Auch Juncker vertraut auf Merkel

Von der Leyen sagte, es gebe "leider keine einfache Lösung für diese Krise". Die Kanzlerin habe das früh erkannt und arbeite "mit all ihrer Beharrlichkeit und ihrem internationalem Gewicht daran, die Probleme Schritt für Schritt in den Griff zu bekommen".
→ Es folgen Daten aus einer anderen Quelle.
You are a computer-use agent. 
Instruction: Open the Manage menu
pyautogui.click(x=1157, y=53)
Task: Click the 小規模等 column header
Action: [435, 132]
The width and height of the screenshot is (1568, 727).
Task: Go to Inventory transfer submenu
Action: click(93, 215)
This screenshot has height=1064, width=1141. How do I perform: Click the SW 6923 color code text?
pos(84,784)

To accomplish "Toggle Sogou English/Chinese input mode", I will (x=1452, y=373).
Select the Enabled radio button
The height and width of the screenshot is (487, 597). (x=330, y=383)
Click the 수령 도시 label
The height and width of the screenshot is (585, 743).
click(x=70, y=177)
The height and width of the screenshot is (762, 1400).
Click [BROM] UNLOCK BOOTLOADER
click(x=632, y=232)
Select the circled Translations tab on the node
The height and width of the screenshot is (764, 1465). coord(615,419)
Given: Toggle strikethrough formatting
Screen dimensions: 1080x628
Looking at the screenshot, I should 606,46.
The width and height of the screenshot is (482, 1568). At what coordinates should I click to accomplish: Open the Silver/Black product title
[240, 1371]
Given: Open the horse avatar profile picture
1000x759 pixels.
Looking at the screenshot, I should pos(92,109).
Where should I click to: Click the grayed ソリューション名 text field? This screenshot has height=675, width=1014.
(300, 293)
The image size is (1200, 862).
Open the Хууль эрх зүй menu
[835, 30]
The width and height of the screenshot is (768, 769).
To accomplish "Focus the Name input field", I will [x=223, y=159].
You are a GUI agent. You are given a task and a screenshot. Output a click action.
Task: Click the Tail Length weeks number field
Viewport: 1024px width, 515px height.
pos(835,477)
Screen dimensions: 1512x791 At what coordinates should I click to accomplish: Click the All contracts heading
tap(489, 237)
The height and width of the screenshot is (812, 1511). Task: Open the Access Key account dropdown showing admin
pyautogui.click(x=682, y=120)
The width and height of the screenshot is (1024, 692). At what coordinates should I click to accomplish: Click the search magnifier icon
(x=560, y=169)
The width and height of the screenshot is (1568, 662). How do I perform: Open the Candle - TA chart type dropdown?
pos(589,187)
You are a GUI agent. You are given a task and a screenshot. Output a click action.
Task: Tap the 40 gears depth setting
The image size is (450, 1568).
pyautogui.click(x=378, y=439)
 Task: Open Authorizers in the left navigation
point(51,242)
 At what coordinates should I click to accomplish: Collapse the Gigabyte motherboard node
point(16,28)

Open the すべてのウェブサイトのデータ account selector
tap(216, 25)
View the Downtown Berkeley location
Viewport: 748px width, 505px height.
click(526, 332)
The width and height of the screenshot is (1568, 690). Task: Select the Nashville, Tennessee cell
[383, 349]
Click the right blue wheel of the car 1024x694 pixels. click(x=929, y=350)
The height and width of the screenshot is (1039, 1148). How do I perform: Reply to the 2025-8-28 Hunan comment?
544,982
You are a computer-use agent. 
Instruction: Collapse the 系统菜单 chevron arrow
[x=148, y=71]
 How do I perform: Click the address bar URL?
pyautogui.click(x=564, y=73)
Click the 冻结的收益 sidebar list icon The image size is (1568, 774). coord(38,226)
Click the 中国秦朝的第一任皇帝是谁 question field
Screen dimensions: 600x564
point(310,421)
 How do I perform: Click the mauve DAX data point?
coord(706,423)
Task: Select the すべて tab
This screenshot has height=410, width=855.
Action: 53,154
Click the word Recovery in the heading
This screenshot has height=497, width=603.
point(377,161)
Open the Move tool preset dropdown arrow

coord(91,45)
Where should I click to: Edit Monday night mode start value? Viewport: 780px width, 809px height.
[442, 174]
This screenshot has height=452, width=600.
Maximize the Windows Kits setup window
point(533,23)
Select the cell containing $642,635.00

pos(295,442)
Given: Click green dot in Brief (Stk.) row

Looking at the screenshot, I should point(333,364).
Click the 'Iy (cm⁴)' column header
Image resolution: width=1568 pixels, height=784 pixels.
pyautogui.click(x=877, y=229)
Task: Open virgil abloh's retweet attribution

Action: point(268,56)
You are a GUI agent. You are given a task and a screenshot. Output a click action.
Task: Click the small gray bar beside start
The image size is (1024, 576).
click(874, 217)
Rückendeckung erhielt die Kanzlerin auch von EU-Kommissionspräsident Jean-Claude Juncker. Er schätze sehr, dass sich die Kanzlerin "nicht von Meinungsumfragen von ihrem Kurs abbringen" lasse, sagte er den Funke-Zeitungen. Juncker erinnerte an Merkels Satz, Deutschland schaffe das. "Für Gesamteuropa gilt: Wir müssen das schaffen", sagte er. "Ich bin deshalb froh, dass ich mit der Bundeskanzlerin eine Verbündete habe, die über einen ausreichend langen Atem und die Tatkraft verfügt, sich solchen Herausforderungen zu stellen."